Paramount Takes Beyblade for a Spin as Live-Action Film

Deadline is reporting that Paramount Pictures and producer Mary Parent’s Disruption Entertainment are developing the toyline Beyblade as a live-action feature film.

Essentially weighted spinning tops with different abilities that can be launched into “battle” with each other, Beyblade originated at Japanese company Takara Tomy in 2000, and were licensed by Hasbro for America in 2001. Generating over $2.5 billion dollars in revenue, the brand was popularized by a manga series by Takao Aoki about a group of kids who form a team called Bladebreakers to compete in tournaments using Beyblades.

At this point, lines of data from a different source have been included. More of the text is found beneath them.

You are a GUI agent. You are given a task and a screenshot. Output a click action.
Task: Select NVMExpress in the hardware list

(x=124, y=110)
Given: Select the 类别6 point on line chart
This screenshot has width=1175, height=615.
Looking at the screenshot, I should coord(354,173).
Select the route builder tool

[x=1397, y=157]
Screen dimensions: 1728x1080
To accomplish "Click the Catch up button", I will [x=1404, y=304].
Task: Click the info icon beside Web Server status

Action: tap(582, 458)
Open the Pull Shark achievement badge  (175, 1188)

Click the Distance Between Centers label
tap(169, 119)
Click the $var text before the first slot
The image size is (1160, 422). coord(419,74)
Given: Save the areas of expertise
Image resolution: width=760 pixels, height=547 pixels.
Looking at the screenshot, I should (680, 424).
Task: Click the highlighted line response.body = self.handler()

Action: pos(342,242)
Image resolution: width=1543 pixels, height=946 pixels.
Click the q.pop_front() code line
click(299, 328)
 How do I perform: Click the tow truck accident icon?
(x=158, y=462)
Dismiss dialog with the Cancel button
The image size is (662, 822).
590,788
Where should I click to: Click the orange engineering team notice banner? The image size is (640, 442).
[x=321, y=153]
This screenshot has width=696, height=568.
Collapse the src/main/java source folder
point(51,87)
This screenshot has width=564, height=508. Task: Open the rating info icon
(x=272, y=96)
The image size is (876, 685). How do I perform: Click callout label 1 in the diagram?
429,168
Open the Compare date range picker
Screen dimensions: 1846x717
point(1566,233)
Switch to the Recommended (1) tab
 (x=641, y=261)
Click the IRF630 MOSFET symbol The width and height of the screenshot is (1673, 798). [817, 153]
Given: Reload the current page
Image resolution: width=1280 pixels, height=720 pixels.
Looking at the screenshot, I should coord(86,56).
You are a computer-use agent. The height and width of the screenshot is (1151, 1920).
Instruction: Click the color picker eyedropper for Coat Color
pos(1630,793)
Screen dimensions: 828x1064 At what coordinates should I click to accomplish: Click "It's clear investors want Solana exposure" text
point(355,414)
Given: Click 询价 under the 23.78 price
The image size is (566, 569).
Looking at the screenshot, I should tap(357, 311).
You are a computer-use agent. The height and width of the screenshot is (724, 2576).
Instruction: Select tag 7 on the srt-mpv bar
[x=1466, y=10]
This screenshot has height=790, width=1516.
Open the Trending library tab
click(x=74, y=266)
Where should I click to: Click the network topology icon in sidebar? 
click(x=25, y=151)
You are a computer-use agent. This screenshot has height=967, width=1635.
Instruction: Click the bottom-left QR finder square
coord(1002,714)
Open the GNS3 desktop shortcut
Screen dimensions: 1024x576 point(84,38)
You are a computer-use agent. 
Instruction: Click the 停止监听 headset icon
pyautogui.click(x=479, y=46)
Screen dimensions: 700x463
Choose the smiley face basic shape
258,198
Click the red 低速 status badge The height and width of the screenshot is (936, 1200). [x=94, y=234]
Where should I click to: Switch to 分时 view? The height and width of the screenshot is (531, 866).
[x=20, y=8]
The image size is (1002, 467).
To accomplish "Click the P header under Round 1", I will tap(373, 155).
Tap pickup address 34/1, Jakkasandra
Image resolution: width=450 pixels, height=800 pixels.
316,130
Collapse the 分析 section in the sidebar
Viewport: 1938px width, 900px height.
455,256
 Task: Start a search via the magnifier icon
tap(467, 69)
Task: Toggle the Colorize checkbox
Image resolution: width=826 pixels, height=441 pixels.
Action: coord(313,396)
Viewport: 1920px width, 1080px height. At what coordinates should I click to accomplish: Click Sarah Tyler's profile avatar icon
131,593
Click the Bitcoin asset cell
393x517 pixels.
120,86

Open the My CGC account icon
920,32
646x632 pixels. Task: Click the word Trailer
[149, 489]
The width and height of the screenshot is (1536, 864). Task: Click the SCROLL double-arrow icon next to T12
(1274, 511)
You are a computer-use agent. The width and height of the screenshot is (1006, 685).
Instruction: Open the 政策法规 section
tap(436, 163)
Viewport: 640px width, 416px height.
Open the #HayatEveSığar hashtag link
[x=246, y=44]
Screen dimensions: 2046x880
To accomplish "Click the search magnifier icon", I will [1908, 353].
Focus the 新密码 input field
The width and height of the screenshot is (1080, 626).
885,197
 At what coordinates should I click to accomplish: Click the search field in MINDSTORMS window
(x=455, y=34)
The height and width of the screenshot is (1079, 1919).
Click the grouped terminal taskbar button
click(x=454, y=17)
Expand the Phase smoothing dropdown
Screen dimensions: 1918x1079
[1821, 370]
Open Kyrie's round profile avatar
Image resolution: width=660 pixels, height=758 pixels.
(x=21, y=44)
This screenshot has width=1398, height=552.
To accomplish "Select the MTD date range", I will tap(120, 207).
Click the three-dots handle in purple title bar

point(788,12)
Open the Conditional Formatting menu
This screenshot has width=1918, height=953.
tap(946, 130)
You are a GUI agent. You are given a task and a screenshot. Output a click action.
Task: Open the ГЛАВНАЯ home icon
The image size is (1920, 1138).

The property has spawned several Anime series, video games, and two animated movies, not to mention a new toyline scheduled to debut in 2017.

Paramount has had enormous success in adapting Hasbro’s Transformers toys into a major film franchise, but its two G.I. Joe films have only performed moderately well at the box office. Meanwhile, Universal achieved amazing low-budget profitability with Ouija while the expensive Battleship utterly sunk. Beyblade has an extensive mythology with worldwide recognition to adapt, although it lacks the nostalgia factor of those previous properties and may prove a tough sell to older millennials and their parents.

Former Universal co-chair Parent is also producing the toyetic Monster Trucks movie at Paramount, currently in a lengthy post-production for a 2016 release, as well as the Pacific Rim franchise at Legendary/Universal.